Dal 7 giugno, il prezzo della benzina potrebbe superare la soglia psicologica dei 2 euro al litro, segnando la fine dello sconto sulle accise. L’agevolazione, introdotta per mitigare l’impatto economico della crisi energetica, prevedeva una riduzione di 6,1 centesimi al litro per la benzina e di 12,2 centesimi per il gasolio. Ma il recente chiarimento della Commissione Europea ha escluso l’utilizzo della flessibilità di bilancio per finanziare misure generalizzate come questa.
Il provvedimento europeo concede agli Stati membri un margine di manovra fino allo 0,3% del PIL annuo per tre anni, ma vincola tali risorse a interventi mirati e strutturali. La decisione rende improbabile una proroga dello sconto, aprendo così la strada a un aumento dei prezzi alla pompa.
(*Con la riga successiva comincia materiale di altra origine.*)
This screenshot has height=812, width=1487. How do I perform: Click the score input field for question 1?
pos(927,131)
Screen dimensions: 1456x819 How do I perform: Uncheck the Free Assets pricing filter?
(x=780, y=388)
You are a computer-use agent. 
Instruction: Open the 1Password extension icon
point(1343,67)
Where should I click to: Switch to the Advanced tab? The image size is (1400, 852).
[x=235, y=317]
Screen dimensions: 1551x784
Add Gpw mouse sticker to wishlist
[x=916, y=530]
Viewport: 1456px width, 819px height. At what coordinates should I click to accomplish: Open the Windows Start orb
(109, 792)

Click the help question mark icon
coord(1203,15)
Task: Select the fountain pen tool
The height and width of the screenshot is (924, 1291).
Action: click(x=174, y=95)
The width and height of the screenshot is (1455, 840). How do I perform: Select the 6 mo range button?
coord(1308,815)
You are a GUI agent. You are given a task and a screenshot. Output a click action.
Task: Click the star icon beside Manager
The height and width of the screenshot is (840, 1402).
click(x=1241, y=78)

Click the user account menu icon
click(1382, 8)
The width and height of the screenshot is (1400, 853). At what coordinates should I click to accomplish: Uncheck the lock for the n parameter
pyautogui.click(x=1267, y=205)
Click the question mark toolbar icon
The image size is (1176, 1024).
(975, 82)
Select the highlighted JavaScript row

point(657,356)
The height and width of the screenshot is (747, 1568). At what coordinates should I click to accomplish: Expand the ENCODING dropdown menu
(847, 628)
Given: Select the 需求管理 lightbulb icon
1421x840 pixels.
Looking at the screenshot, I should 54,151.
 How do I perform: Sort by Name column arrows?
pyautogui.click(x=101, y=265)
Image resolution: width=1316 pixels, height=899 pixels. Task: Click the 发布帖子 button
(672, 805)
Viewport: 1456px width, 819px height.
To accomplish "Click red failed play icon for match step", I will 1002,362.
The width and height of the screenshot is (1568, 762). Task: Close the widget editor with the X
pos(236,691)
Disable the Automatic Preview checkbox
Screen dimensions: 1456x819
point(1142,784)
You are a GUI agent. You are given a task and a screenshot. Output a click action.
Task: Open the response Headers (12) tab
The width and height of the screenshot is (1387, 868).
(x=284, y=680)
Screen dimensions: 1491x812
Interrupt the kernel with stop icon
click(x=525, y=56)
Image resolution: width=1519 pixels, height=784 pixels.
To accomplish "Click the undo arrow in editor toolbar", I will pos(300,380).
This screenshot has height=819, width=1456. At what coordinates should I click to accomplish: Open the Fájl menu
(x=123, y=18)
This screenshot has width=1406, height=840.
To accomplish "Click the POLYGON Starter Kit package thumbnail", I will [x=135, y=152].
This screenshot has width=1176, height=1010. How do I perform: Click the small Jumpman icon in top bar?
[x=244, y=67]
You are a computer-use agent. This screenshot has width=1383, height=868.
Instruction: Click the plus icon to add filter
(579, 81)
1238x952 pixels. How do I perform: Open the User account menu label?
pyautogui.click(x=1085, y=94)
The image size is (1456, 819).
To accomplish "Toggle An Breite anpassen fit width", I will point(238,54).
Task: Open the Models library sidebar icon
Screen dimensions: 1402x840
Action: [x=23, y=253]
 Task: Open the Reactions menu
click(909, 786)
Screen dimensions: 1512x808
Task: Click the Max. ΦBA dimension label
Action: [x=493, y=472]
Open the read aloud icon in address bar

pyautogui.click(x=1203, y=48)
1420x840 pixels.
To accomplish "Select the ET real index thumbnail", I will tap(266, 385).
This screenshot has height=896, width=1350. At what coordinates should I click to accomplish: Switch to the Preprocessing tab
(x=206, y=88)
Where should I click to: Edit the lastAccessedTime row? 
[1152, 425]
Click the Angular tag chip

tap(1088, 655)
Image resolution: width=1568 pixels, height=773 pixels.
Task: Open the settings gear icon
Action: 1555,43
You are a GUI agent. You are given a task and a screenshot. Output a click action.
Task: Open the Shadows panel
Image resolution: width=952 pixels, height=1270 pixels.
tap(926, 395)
La prospettiva di un rincaro ha già spinto molti automobilisti italiani a correre ai distributori per fare il pieno prima del 7 giugno. Tuttavia, il ritorno ai prezzi elevati solleva interrogativi sul futuro delle politiche energetiche: il focus si sposterà ora su soluzioni più sostenibili o si rischia di penalizzare ulteriormente i consumatori? Una questione che merita riflessioni non solo economiche, ma anche strategiche.